EXERCISE DETAILS: Across these entries, count the lines holding the string "Download"; the number is the whole answer.

Stored data:
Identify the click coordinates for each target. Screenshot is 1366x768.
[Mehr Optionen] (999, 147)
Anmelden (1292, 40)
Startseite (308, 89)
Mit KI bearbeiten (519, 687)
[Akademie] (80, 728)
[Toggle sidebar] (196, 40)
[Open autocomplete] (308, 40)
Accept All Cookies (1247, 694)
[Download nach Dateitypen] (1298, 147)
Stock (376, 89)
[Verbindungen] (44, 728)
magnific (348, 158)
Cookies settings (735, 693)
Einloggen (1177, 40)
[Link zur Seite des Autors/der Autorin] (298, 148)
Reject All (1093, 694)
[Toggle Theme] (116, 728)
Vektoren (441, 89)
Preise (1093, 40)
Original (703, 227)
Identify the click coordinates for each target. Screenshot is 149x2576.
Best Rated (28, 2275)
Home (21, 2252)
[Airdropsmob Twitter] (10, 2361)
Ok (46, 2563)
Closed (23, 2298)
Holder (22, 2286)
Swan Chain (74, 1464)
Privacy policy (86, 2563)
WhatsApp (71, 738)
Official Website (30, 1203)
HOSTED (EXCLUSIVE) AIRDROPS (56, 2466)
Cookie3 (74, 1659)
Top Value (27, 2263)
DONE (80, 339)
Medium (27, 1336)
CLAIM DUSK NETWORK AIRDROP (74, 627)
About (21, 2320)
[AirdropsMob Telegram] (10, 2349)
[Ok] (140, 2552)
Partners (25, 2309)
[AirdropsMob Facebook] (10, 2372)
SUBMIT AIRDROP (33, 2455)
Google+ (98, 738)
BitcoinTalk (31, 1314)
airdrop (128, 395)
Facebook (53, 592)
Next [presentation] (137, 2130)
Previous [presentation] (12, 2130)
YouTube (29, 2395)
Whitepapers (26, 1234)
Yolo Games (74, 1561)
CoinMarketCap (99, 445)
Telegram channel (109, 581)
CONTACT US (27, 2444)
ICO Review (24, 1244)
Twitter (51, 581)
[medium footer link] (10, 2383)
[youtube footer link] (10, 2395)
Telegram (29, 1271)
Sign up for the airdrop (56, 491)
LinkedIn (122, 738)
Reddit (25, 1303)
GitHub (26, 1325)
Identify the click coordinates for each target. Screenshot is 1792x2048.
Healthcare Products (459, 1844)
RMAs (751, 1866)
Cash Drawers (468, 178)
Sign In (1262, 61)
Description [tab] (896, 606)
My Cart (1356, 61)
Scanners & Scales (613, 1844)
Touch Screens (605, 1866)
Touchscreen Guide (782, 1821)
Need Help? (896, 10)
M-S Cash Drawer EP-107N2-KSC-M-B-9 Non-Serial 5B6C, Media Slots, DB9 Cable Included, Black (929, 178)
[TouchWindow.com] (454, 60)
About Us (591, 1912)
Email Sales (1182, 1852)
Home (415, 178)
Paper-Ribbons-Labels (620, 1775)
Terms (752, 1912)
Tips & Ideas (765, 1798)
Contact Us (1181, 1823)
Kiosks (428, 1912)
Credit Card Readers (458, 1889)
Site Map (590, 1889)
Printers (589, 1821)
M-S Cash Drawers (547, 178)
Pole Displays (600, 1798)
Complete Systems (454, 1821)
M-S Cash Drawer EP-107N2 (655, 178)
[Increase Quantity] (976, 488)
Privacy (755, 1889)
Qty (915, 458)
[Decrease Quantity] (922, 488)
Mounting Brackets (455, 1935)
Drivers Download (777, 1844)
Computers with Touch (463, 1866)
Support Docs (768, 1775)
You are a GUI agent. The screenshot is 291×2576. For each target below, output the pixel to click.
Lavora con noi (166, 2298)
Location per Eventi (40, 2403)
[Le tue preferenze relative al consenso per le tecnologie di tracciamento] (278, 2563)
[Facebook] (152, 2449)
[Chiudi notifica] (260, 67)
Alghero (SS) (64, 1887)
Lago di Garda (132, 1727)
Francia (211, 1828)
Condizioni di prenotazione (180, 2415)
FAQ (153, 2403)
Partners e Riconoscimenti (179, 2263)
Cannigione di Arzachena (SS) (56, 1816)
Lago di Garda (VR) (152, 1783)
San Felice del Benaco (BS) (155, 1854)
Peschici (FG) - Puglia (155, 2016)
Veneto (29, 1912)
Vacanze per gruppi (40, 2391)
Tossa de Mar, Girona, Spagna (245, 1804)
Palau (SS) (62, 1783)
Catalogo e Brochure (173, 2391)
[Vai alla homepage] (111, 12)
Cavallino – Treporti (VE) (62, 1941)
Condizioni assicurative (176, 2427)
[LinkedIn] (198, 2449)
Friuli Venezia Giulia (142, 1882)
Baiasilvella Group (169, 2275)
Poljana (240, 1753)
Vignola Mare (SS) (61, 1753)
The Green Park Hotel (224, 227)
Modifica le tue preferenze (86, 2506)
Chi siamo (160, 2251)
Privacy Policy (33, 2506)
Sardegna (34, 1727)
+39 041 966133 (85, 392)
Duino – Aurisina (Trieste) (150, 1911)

ANSWER FOR THE TASK: 2